What is the army of propagandists going to say now? What are the court commentators going to write? That Netanyahu put out the fire? That Netanyahu is in favor of two states? That it's all Iran's fault? The Americans did not even give him a few days of grace to enjoy the glory of the extinguished fire - another huge blaze that no jet of water can put out had already ignited: the decisive announcement about the failure of the talks.
This is the time for Netanyahu to reach the only correct personal conclusion: His future is in administration. He is still not too old, he is still energetic enough, he can run a big company and even an international one, perhaps that of the Evergreen Supertanker.
The premiership? Courageous leadership? Not that. This is also the time when we have to wake from the illusions that have been spread around us. Nothing has changed. The "old" and "new" Netanyahus are one and the same.
His admirers will now brag that he has succeeded in bending U.S. President Barack Obama's arm. That's true. But what good will come to Israel from a weak America? Whom do we have in this world other than the United States? Half of his term has gone by and what have we seen? Not one achievement.

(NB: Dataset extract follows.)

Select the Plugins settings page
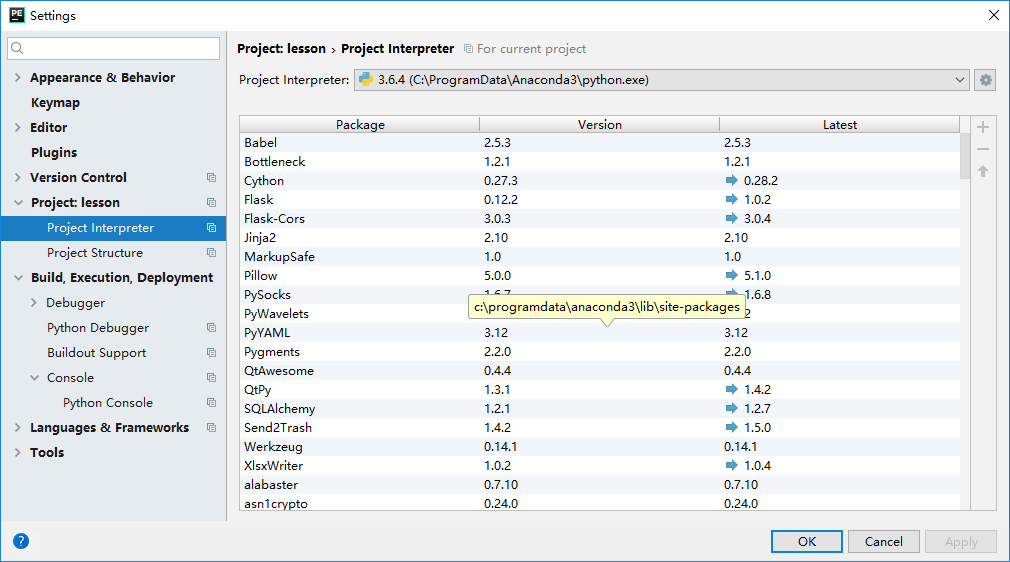The height and width of the screenshot is (562, 1010). tap(54, 153)
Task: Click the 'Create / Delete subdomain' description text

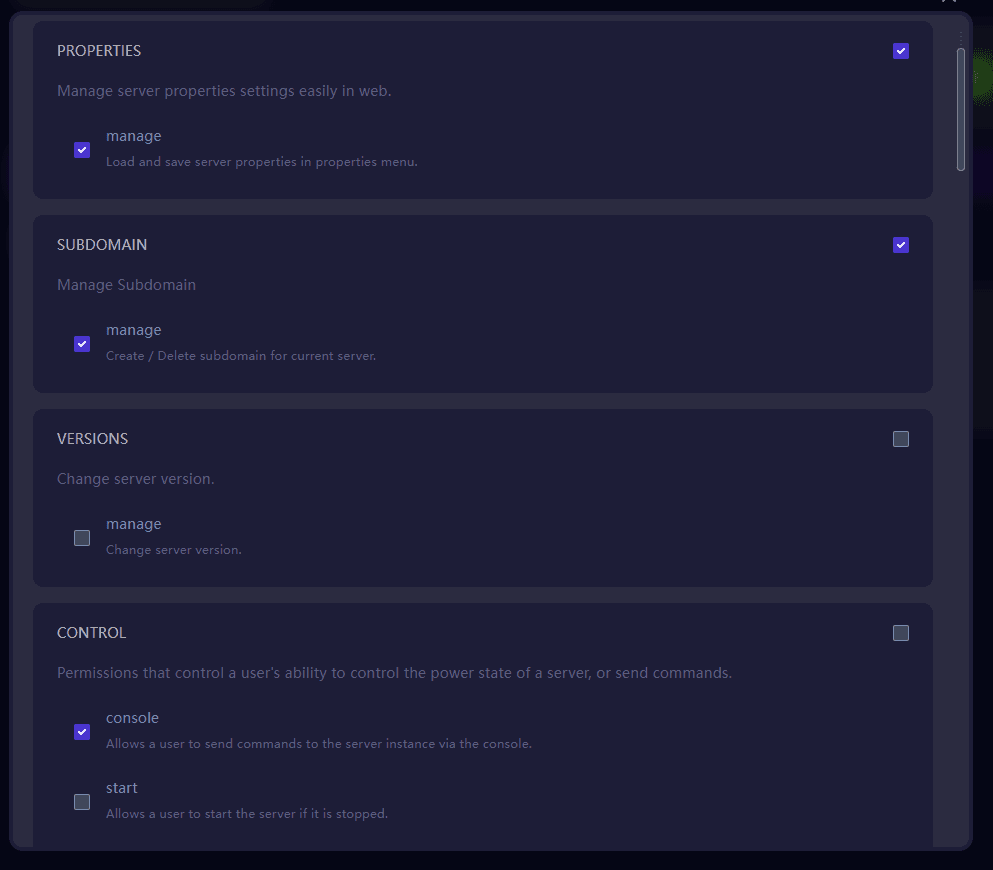Action: pyautogui.click(x=241, y=356)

Netanyahu, too, must answer this honestly: You have been prime minister for two years and what have you changed? Iran is sticking to its guns, Gilad Shalit is still in captivity, you have continued rudely to ignore the Arab peace initiative, you have continued to reject Syria with imperviousness, and you promised the sky to the Palestinians but without freezing construction. Democracy has been cracked, racism is rampant, fascism is at the gate - but all you managed to do was put out the fire on the Carmel. For that we could make do with a CEO.
Netanyahu may have seen the charred trees but he is incapable of seeing the forest. It's no surprise he appeared during the days of the fire in front of every possible microphone, with Netanya Mayor Miriam Feirberg at his side or without her. He had something to say. In normal times, he avoids the microphones. He has nothing to say. Without an agenda, without a vision, without a clear and decisive weltanschauung, he avoids the media. He knows why. Operations manager - yes; leader - no.
Therefore, the recommendation of the house is that you should go back to management and marketing. That's your place. Travel the world. In the dazzling business world, there is no need to hide a lit cigar in your jacket pocket, and you do not need a worldview or the ability to identify historical processes. There is no newspaper that will blacken your name and you will not even have Tzipi Hotevely or Eli Yishai on your head. After all, you have so many friends in that wide world, you fit it like a glove fits a hand, and you will enjoy every minute. Who knows? Maybe at a VIP room at an airport terminal you will meet your friend from the unit, Ehud Barak. Then you should recommend that he follow in your footsteps.